I know I have written about what I am thankful for many times before. But this morning, as I looked at pictures and news reports from Haiti, I couldn’t help but be teary-eyed. The devastation, the loss of life – not only human life, but of the lives of those that survived who will have to rebuild their lives from the ground up. The stories of those still waiting to hear from loved ones, still hoping for a miracle. And then there are the hopeful stories – those of survivors being pulled out of crumbled buildings and of the orphaned children whose adoption paperwork is buried in rubble, but who are getting a fast ticket to their new homes and families with the help of government officials. It’s gut-wrenching and heartwarming all at the same time.

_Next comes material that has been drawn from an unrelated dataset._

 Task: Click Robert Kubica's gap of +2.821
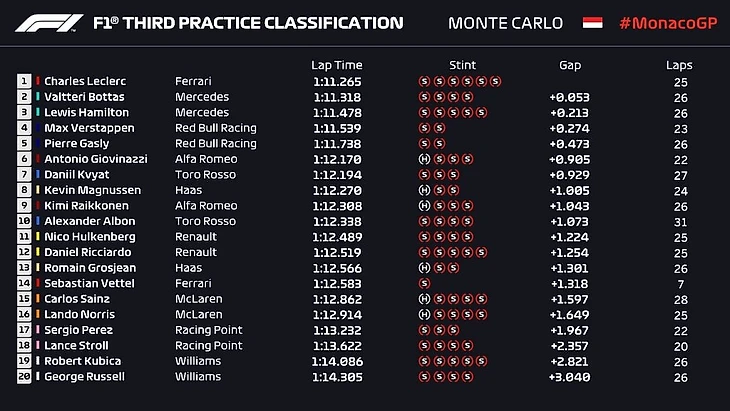coord(569,361)
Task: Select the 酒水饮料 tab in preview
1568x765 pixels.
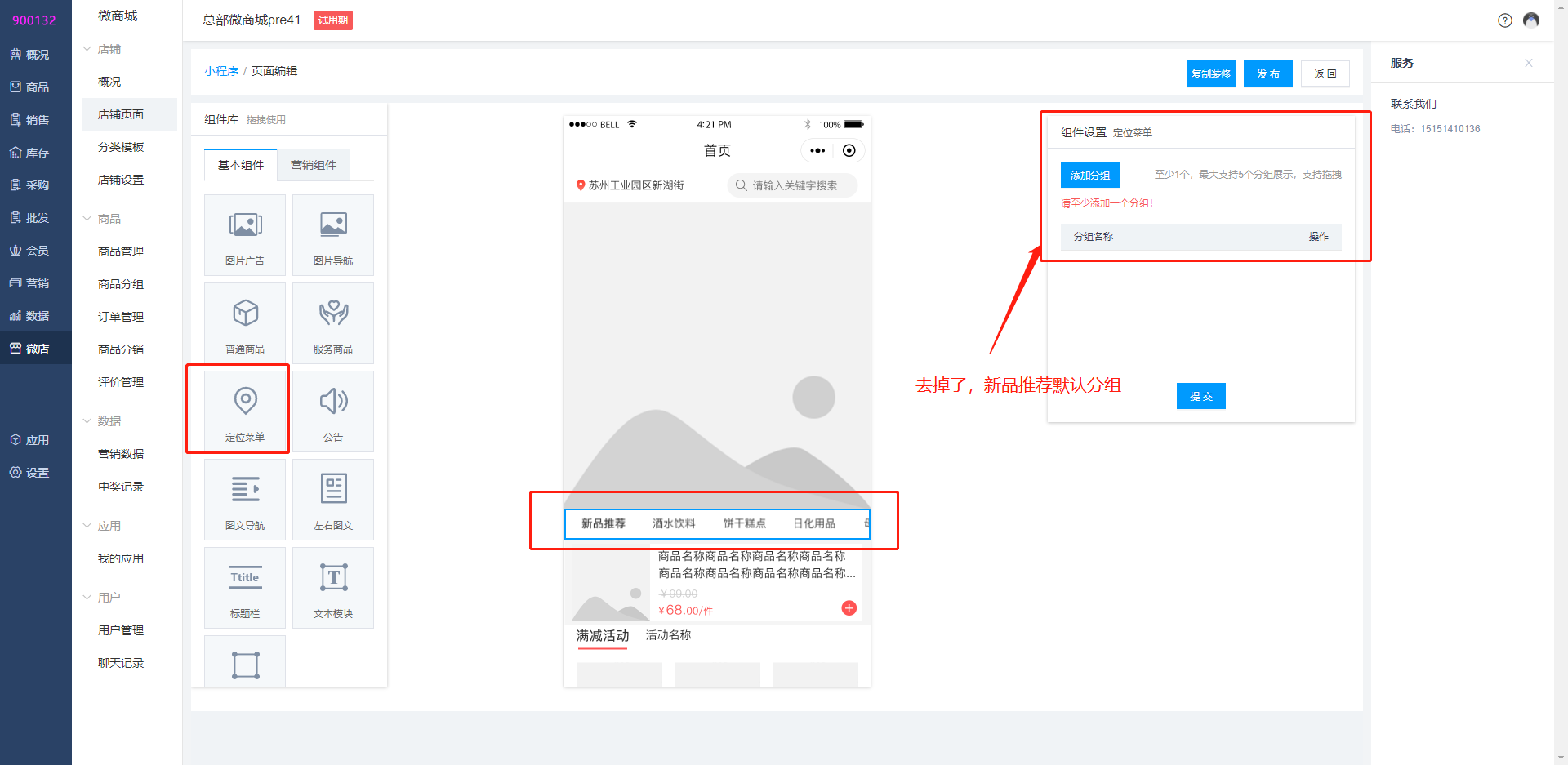Action: point(673,523)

As I sit in my little office at work, I look forward to going home and hugging my kids and my husband. I am thankful for them. I am thankful for what we have, for our lives. So many have lost that now. I know firsthand that things can be ripped out from under you in an instant, and that makes it all more necessary to do all we can to help those in need right now. I know that I will spend the evening trying to figure out how I can help those in Haiti – whether it is sending clothes and blankets or money or both. It’s amazing already to see the outpouring of support. I am in awe of those who have dropped their own lives to go down there and help. They are truly amazing souls, and I am thankful for them as well.
I don’t have much else to say on this… I just know that in times like these, we are all forced to reevaluate what is important in life. Sadly, so many of us (me included) do this exercise for a month or maybe two and then get right back into the routine of our own little sheltered lives, rarely thinking twice about what we have and how lucky we are to have it. I hope I can do it differently this time. I hope that I can find the true good in every day of my own little life and figure out how to spread that to the larger world.